Problem description → All lines from the one containing "769x521 pixels." through the end of the material are to be given back exactly, without pictures.

########################################

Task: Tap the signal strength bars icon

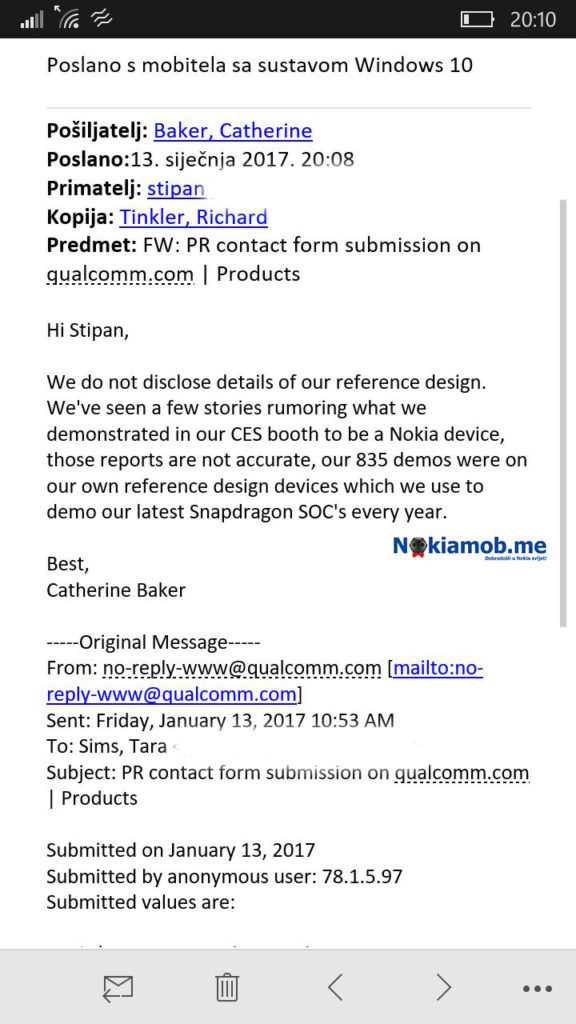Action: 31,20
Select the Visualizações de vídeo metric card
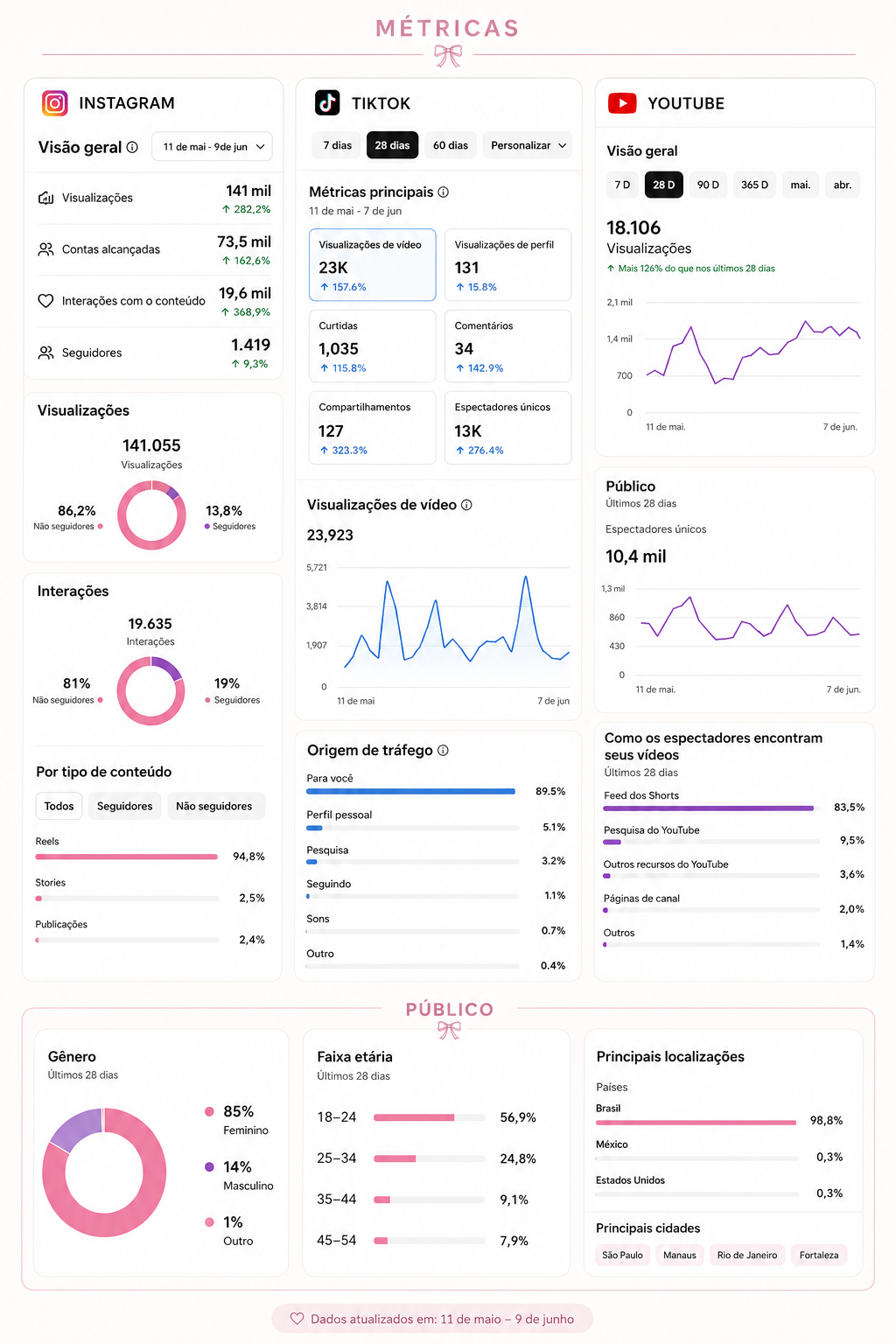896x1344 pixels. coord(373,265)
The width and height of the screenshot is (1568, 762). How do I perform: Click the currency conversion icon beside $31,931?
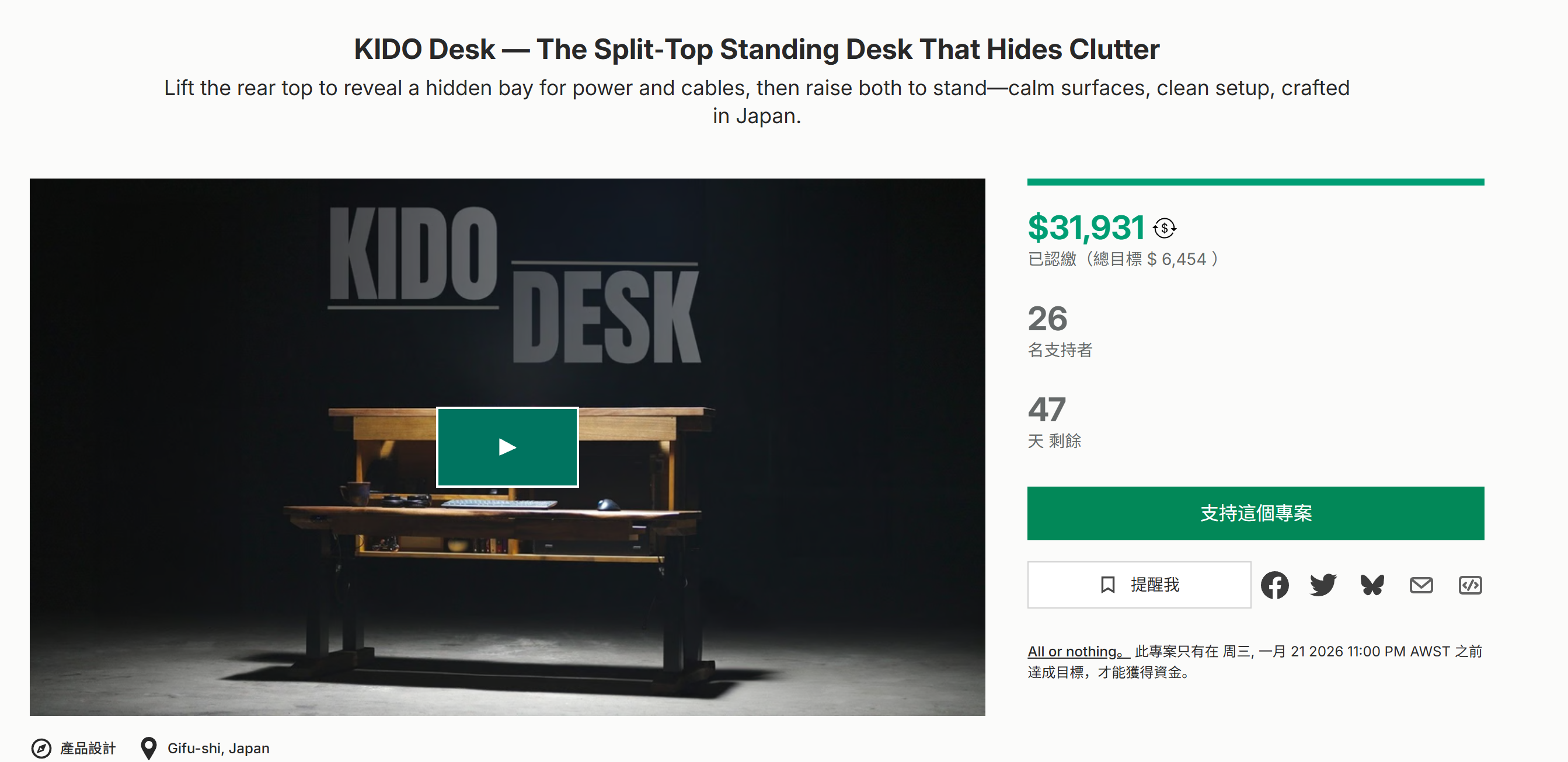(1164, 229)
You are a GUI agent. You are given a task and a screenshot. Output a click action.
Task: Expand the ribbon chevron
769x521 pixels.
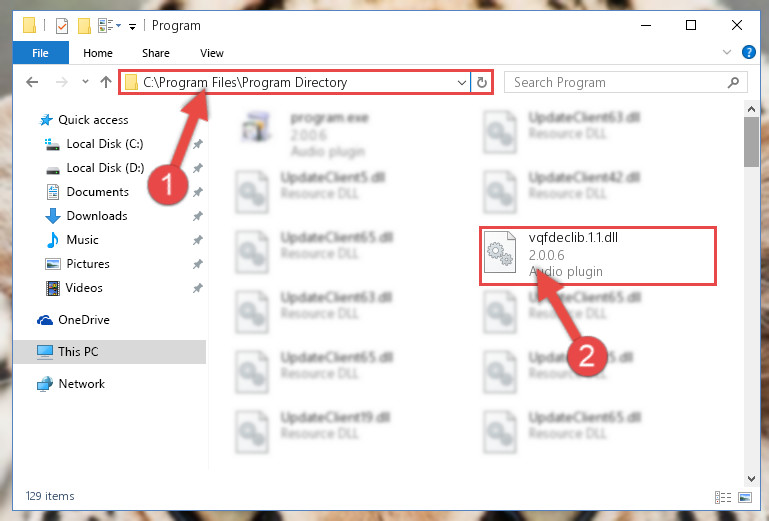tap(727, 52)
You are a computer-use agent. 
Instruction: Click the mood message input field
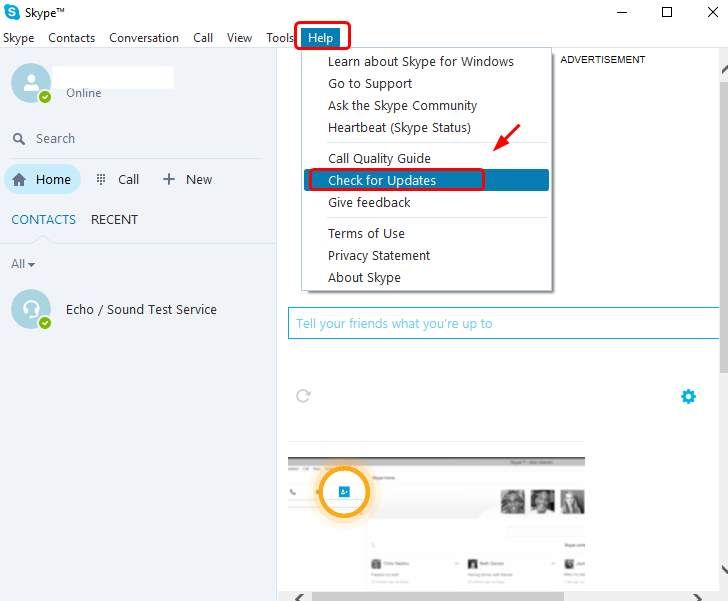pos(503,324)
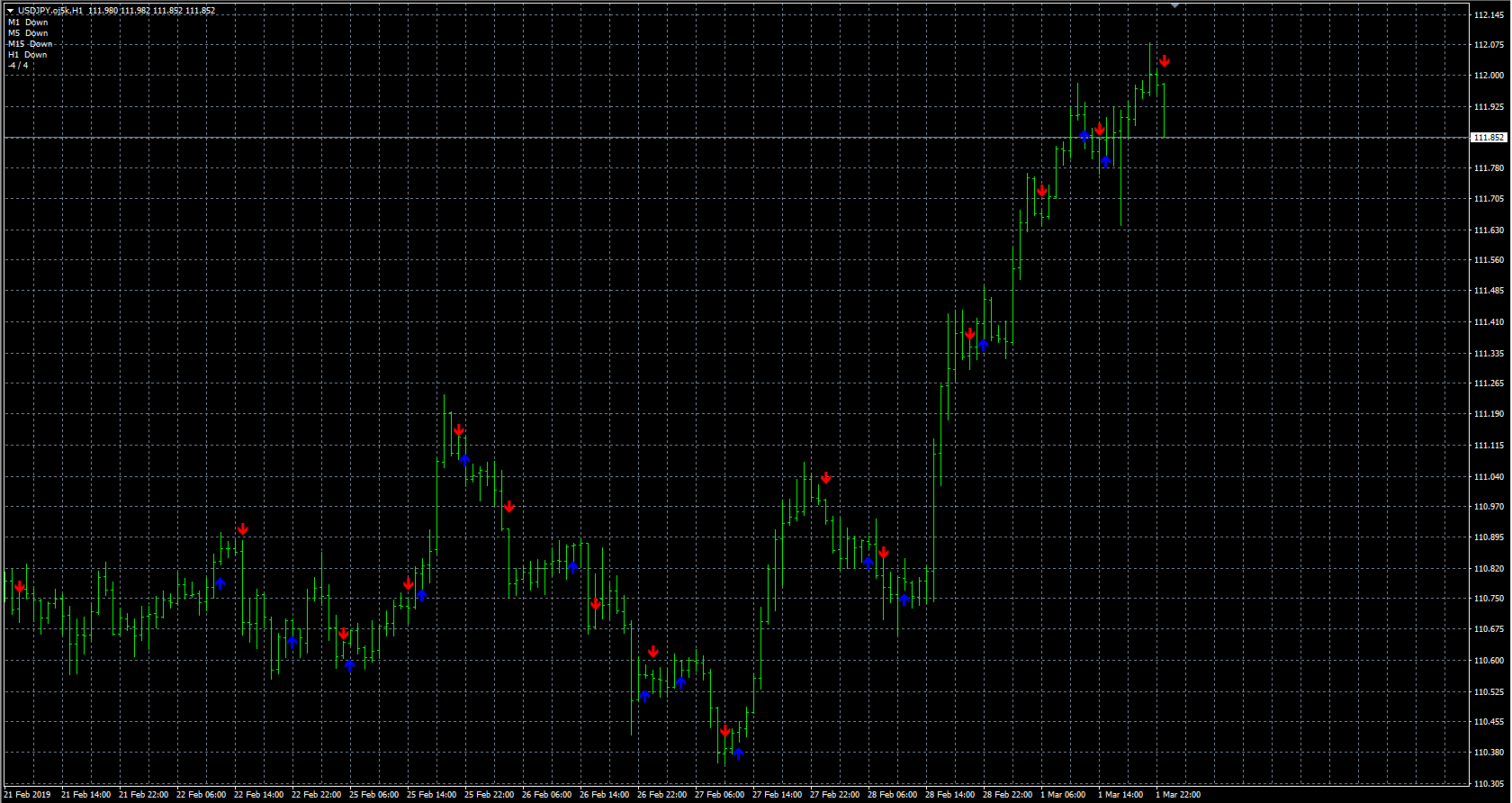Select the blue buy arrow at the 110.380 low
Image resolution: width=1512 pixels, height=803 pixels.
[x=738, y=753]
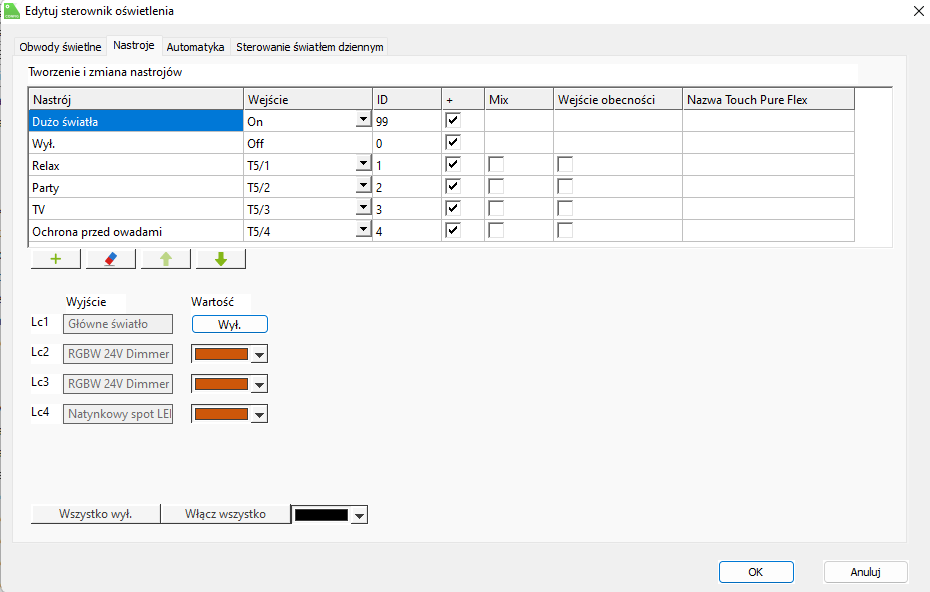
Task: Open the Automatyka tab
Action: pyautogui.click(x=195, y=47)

########################################

Reply →
769x521 pixels.
tap(727, 52)
You are a computer-use agent. 
Instruction: Click the mood message input field
pos(503,324)
Select the blue buy arrow at the 110.380 low
Image resolution: width=1512 pixels, height=803 pixels.
[x=738, y=753]
Task: Open the Automatyka tab
Action: pyautogui.click(x=195, y=47)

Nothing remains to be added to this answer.